== Exercise data
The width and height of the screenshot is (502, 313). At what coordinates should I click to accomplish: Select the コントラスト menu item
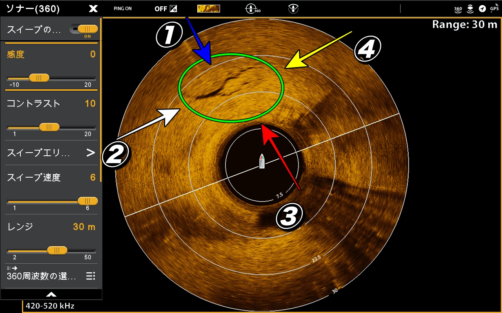click(x=34, y=104)

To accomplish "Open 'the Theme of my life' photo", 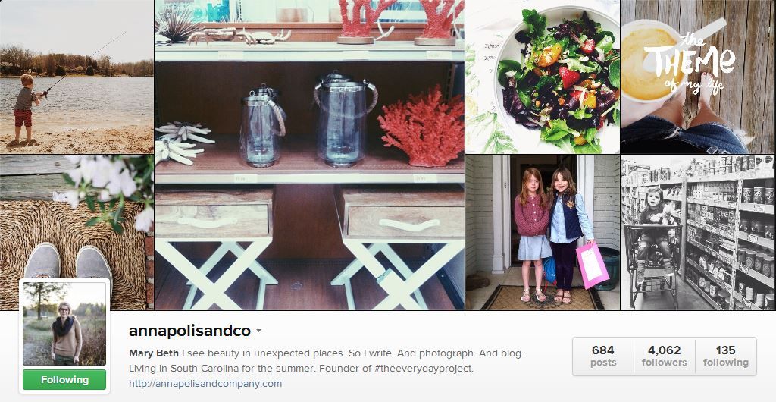I will click(698, 77).
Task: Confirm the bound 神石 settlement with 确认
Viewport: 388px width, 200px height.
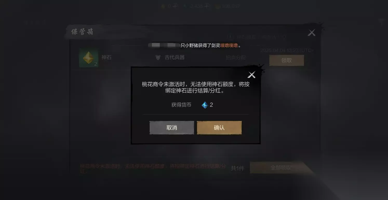Action: (219, 127)
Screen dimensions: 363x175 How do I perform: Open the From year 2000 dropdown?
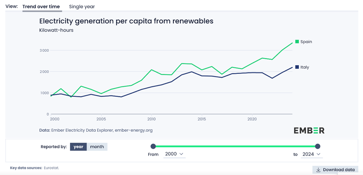[x=174, y=154]
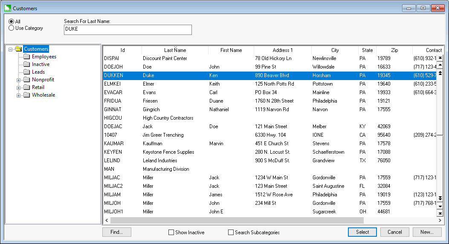Sort by the Last Name column header
The height and width of the screenshot is (244, 449).
[x=175, y=50]
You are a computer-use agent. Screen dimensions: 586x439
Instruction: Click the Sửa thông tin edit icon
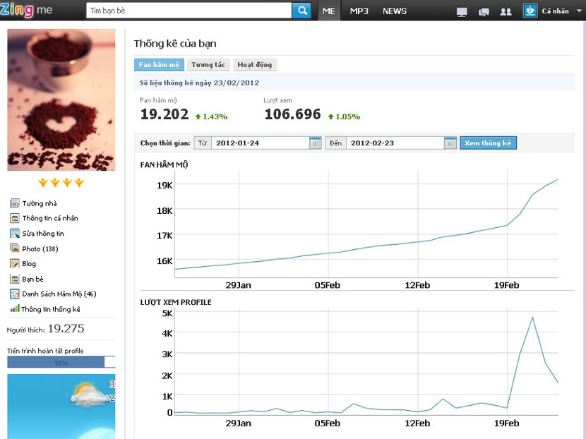coord(15,234)
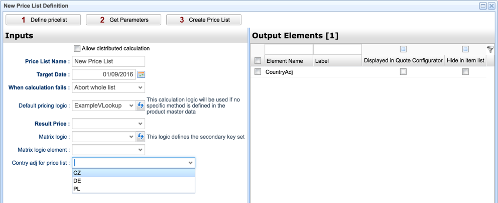Open the Result Price dropdown
The width and height of the screenshot is (498, 203).
(x=140, y=124)
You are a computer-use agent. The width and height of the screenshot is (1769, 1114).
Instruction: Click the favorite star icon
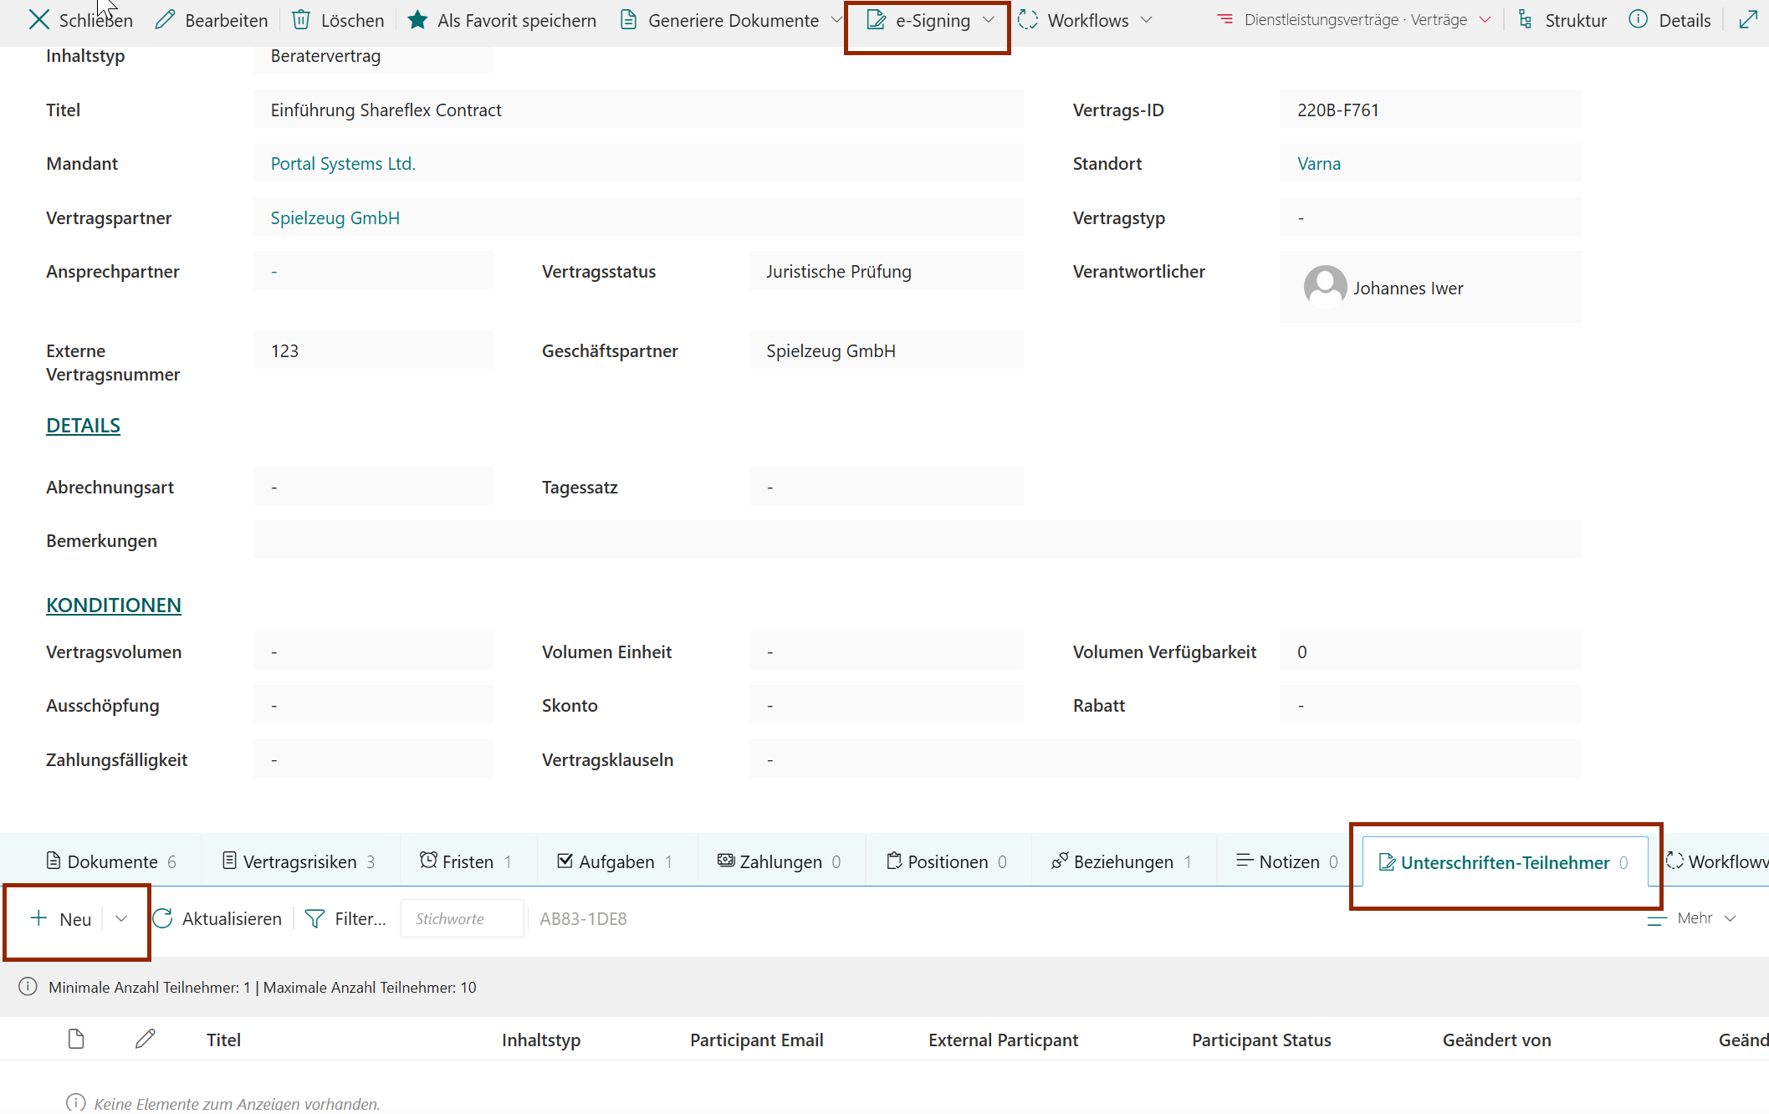coord(417,20)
====
__What is expected__. Reproduce verbatim every line from the one containing "Screen dimensions: 363x175" through the final line, omitting the pictures from your output.

__Exercise output__.
Screen dimensions: 363x175 How do I perform: Open the From year 2000 dropdown?
[x=174, y=154]
Sort by the Last Name column header
The height and width of the screenshot is (244, 449).
[x=175, y=50]
You are a computer-use agent. Screen dimensions: 586x439
Instruction: Click the Sửa thông tin edit icon
coord(15,234)
Open the Result Price dropdown
The width and height of the screenshot is (498, 203).
(x=140, y=124)
You are a computer-use agent. The width and height of the screenshot is (1769, 1114).
Instruction: Click the favorite star icon
coord(417,20)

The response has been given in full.